··· Provided text
This Markdown file is for the report exercise of Chapter 9 (Supervised Machine learning I) of the AGDS Course. The exercise mostly centers around k-nearest-neighbors models, how they compare to linear regression when predicting GPP data by splitting data into training and test-datasets, and what role the k (number of neighbors) has on the models and how tuning that number influences modelling. This is done in part through visualization and metrics like RMSE and MAE to calculate the goodness of the models and analyze their bias-variance tradeoff.
First, we sort and clean the data.
daily_fluxes <- readr::read_csv("./data/FLX_CH-Dav_FLUXNET2015_FULLSET_DD_1997-2014_1-3.csv") |>
# select only the variables we are interested in
dplyr::select(TIMESTAMP,
GPP_NT_VUT_REF, # the target
ends_with("_QC"), # quality control info
ends_with("_F"), # includes all all meteorological covariates
-contains("JSB") # weird useless variable
) |>
# convert to a nice date object
dplyr::mutate(TIMESTAMP = ymd(TIMESTAMP)) |>
# set all -9999 to NA
dplyr::mutate(across(where(is.numeric), ~na_if(., -9999))) |>
# retain only data based on >=80% good-quality measurements
# overwrite bad data with NA (not dropping rows)
dplyr::mutate(GPP_NT_VUT_REF = ifelse(NEE_VUT_REF_QC < 0.8, NA, GPP_NT_VUT_REF),
TA_F = ifelse(TA_F_QC < 0.8, NA, TA_F),
SW_IN_F = ifelse(SW_IN_F_QC < 0.8, NA, SW_IN_F),
LW_IN_F = ifelse(LW_IN_F_QC < 0.8, NA, LW_IN_F),
VPD_F = ifelse(VPD_F_QC < 0.8, NA, VPD_F),
PA_F = ifelse(PA_F_QC < 0.8, NA, PA_F),
P_F = ifelse(P_F_QC < 0.8, NA, P_F),
WS_F = ifelse(WS_F_QC < 0.8, NA, WS_F)) |>
# drop QC variables (no longer needed)
dplyr::select(-ends_with("_QC"))
Then comes data-splitting and training.
# Data splitting
set.seed(1982)
daily_fluxes <- daily_fluxes[!(colnames(daily_fluxes)) == "LW_IN_F"]
#due to the high amount of NA values in LW_IN_F, and the according to the script is a priori not critical for GPP predictions, we drop this variable. I thought the things done further down with the recipes would fix that by not using that variable in the model but for some reason it didn't work so I do this here removing it by hand
split <- rsample::initial_split(daily_fluxes, prop = 0.7, strata = "VPD_F")
······
··· Provided data
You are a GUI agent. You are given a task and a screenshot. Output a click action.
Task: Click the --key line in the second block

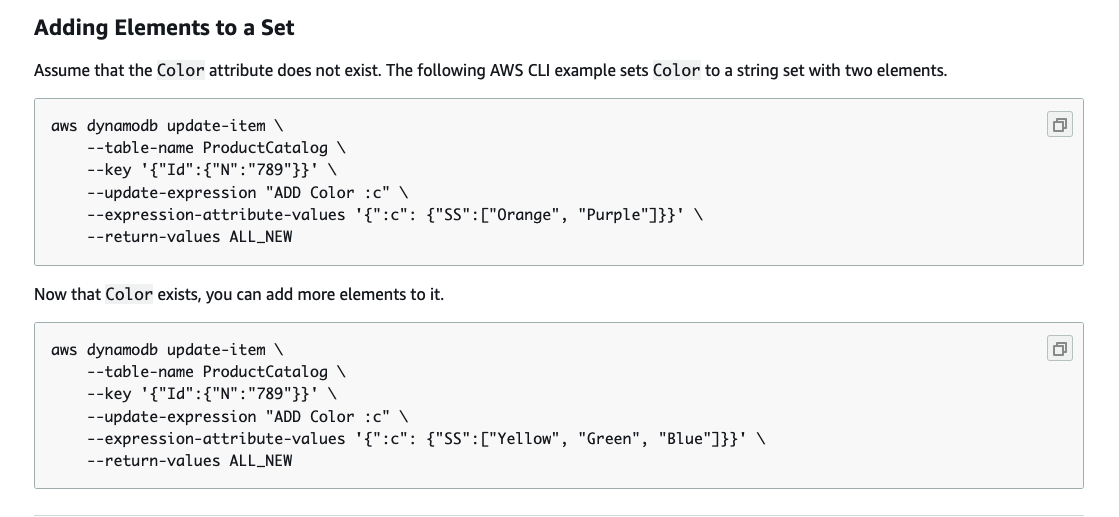pos(212,393)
······
**Required work**
• A. In the report on k-nearest-neighbors models, what value is passed to set.seed before the data are split?
• B. Write the next part of the report on k-nearest-neighbors models, continuing after its last line of code.
The material has no connection to the report on k-nearest-neighbors models.

**Results for each task**
• A. 1982

• B.
daily_fluxes_train <- rsample::training(split)
daily_fluxes_test <- rsample::testing(split)
# Model and pre-processing formulation, use all variables but LW_IN_F
pp <- recipes::recipe(GPP_NT_VUT_REF ~ SW_IN_F + VPD_F + TA_F,
data = daily_fluxes_train |> drop_na()) |>
recipes::step_BoxCox(all_predictors()) |>
recipes::step_center(all_numeric(), -all_outcomes()) |>
recipes::step_scale(all_numeric(), -all_outcomes())
# Fit linear regression model
mod_lm <- caret::train(
pp,
data = daily_fluxes_train |> drop_na(),
method = "lm",
trControl = caret::trainControl(method = "none"),
metric = "RMSE"
)
summary(mod_lm)
##
## Call:
## lm(formula = .outcome ~ ., data = dat)
##
## Residuals:
## Min 1Q Median 3Q Max
## -5.1728 -1.0709 -0.1613 0.9008 7.3409
##
## Coefficients:
## Estimate Std. Error t value Pr(>|t|)
## (Intercept) 3.21581 0.02446 131.47 <2e-16 ***
## SW_IN_F 1.16519 0.03297 35.34 <2e-16 ***
## VPD_F -0.81775 0.03631 -22.52 <2e-16 ***
## TA_F 1.93384 0.03411 56.70 <2e-16 ***
## ---
## Signif. codes: 0 '***' 0.001 '**' 0.01 '*' 0.05 '.' 0.1 ' ' 1
##
## Residual standard error: 1.593 on 4238 degrees of freedom
## Multiple R-squared: 0.6645, Adjusted R-squared: 0.6642
## F-statistic: 2798 on 3 and 4238 DF, p-value: < 2.2e-16
# Fit KNN model
mod_knn <- caret::train(
pp,
data = daily_fluxes_train |> drop_na(),
method = "knn",
trControl = caret::trainControl(method = "none"),
tuneGrid = data.frame(k = 8),
metric = "RMSE"
)
#
The plot and evaluation of the linear regression model:
source("./eval_model.R")
#linear regression model
eval_model(mod = mod_lm, df_train = daily_fluxes_train, df_test = daily_fluxes_test)
Figure 1: Evaluation of linear regression model fit vs. GPP measurements
The training and test models are extremely similar (basically identical actually), meaning the trained model does well when it comes to predicting unseen training data.
Doing the same for the k-nearest neighbor model:
# KNN
eval_model(mod = mod_knn, df_train = daily_fluxes_train, df_test = daily_fluxes_test)
Figure 2: Evaluation of k-nearest-neighbor model fit vs. GPP measurements
The R2 and RMSE are better than for the linear regression model, though this time there is a slightly bigger difference in terms of how the model performs on training and test data, but it remains good in terms of model generalisability.
The KNN model could be slightly over- or underfitting for the training data, meaning when applying the model that works for the training data onto the testing data, it is a worse fit due to the slight “wiggle” that the line has. The lm on the other hand is just a fully straight line, which means it doesn’t fit as well in general but at the same time differences between training and testing data do not influence the RMSE much.
Because it is more flexible than “just a straight line” which is the lm.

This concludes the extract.